Issue no. 4A is, In the alternative, is the Plaintiff entitled to severance pay?  If so, how much?  Severance pay is payable to an employee who is declared redundant.  See section 16A. (1) (f) of the Employment Act, Cap.226 which provides that an employee declared redundant shall be entitled to severance pay at the rate of not less than 15 days pay for each completed year of service as severance pay.  Under subsection (2) of the same section, the term “redundancy” is assigned the same meaning for the purposes of the section as that to be found in section 2 of the Trade Disputes Act, Cap. 234.  That meaning is as follows:-

‘ “redundancy” means the loss of employment, occupation, job or career by involuntary means through no fault of an employee involving termination of employment at the initiative of the employer where the services of an employee are superfluous, and the practices commonly know as abolition of office, job or occupation and loss of employment due to the Kenyanization of a business; but it does not include any such loss of employment by a domestic servant.’

Was the Plaintiff declared redundant?  There is no evidence of such declaration.  He was simply retired at what his employer thought was his proper age of retirement.  I have already held that this forced early retirement was unlawful and not in accordance with his contract of employment.  But it was retirement nevertheless.  It was not redundancy.  So, his alternative claim for severance pay cannot lie.

Issue no. 5 is, Was the Plaintiff paid his terminal benefits by the Defendant upon his retirement and if so, how much was he paid?  The Plaintiff himself admitted in his testimony during cross-examination that he received from the Defendant his terminal benefits of KShs.821,147/40 as set out in Exhibit P9.

Issue no. 5A is, Are the particulars of special damages as pleaded in the plaint proper and maintainable in law?  This issue has been answered in issue no. 4 above.  The special damages claimed were proper and maintainable in law.  One of them, the lost net salary for five years, was proved.  The rest were not proved.

Issue no. 6 is, Is the suit properly before the court and does the plaint disclose a reasonable cause of action?
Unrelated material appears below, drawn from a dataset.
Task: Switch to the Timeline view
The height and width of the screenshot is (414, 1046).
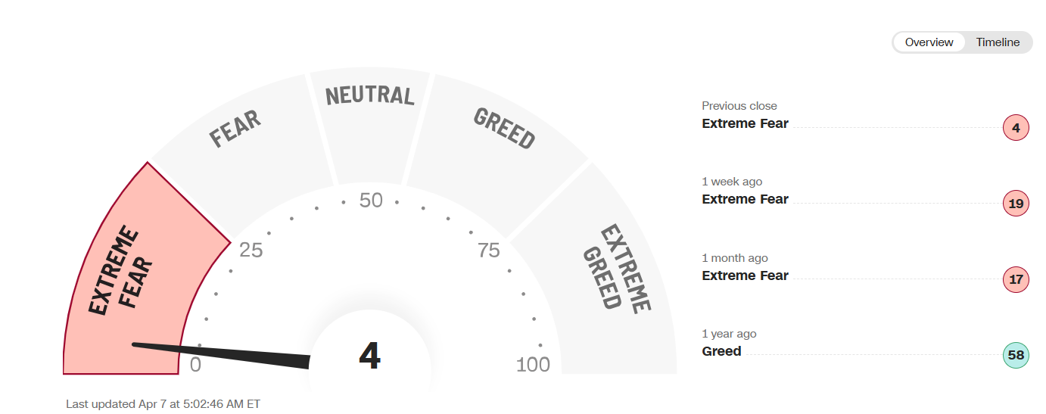Action: click(998, 42)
This is a non-issue.  The fact that the suit has been fully heard means that the plaint discloses a reasonable cause of action, otherwise the trial would not have been permitted to go on.

Issue no. 6A is, Are the Plaintiff’s prayers bad in law?  If not, is the Plaintiff entitled to the reliefs sought?  This issue has been answered in the course of dealing with issues nos. 1 to 5.

In the result therefore, I will enter judgment for the Plaintiff in the sum of KShs. 1,158,780/00 as set out elsewhere above, plus interest thereon at court rates from the date of filing suit until payment in full.  All his other claims fail.  He will also have the costs of this suit.  Orders accordingly.

DATED, SIGNED AND DELIVERED IN OPEN COURT THIS 10TH DAY OF FEBRUARY, 2006.